We recently came across a news item and an editorial, both of which discuss the merits of monetary pumping by central banks. The news item was posted at Zerohedge and reported on a recent meeting between hedge fund manager David Einhorn’s and Ben Bernanke. Einhorn afterward averred that he found the former Fed chairman’s views ‘scary’ and we can only agree. One item stood out specifically:

“EINHORN: I asked several things. He started out by explaining that he was 100 percent sure that there’s not going to be hyperinflation. And not that I think that there’s going to be hyperinflation, but it’s like how do you get to 100 percent certainty of anything? Like why can’t you be 99 percent certain and like how do you manage that risk in the last 1 percent? And he says, well, hyperinflations generally occur after wars and that’s not here. And there’s no sign of inflation now and Japan’s done a lot more quantitative easing than we’ve done, and they don’t have it. So if there is a big inflation, the Fed will know what to do. That was kind of the answer.”

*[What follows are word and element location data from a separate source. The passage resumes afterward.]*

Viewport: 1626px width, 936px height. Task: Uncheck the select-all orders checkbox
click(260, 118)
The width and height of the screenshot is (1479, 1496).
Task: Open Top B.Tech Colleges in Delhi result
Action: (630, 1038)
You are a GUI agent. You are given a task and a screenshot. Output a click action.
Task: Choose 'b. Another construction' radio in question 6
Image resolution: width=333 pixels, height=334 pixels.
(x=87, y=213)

There are several things that are problematic about Bernanke’s answer, even though we would agree that hyperinflation is unlikely to be an imminent problem for the US at this point in time. First of all, hyperinflation does not require war, and it is also not the ‘result of war’. Was Zimbabwe at war? Is Venezuela at war? The only way in which war can possibly play into it is by causing the monetary authority to inflate in order to fund the war. If war expenditures were funded entirely by taxation, no inflation would occur. A secondary influence on prices may be the possible destruction of production capacity (when fewer goods are produced, their prices will rise, ceteris paribus), but primarily it is the monetary authority’s decision to inflate that creates the conditions that can lead to hyperinflation. Bernanke is only correct insofar as fiat money, central banks and fractional reserve banking were all introduced, respectively tolerated, because politicians realized that funding wars by printing money is not as unpopular as funding them by taxation.

No-one ever embarked on hyperinflation intentionally. It was either not properly understood by the perpetrators that printing a lot of money could lead to a breakdown of the currency system, or they believed that they could keep things under control – until control was lost anyway (i.e., just like Bernanke, they were “100% certain”).

As to Japan, either Bernanke is deliberately obfuscating, or he really doesn’t know that ‘QE’ in Japan works slightly differently than in the US. Neither possibility is very comforting. The difference in brief: when the Fed engages in ‘QE’, it creates almost dollar for dollar as much deposit money as bank reserves. This is not the case in Japan, where the BoJ creates only reserves when it buys securities directly from banks, while concurrent deposit money creation is confined to its purchases from non-banks. The reason why it is different in the US is that the primary dealers are legally non-banks, even though most of them belong to banks. Hence, ‘QE’ by the Fed has created a lot more money supply growth than ‘QE’ by the BoJ, in spite of the fact that the BoJ’s ‘QE’ program is nominally much larger (currently, the year-on-year growth rate of Japan’s money TMS is 5%, which is fairly high for Japan, but still well below both US and euro area money supply growth).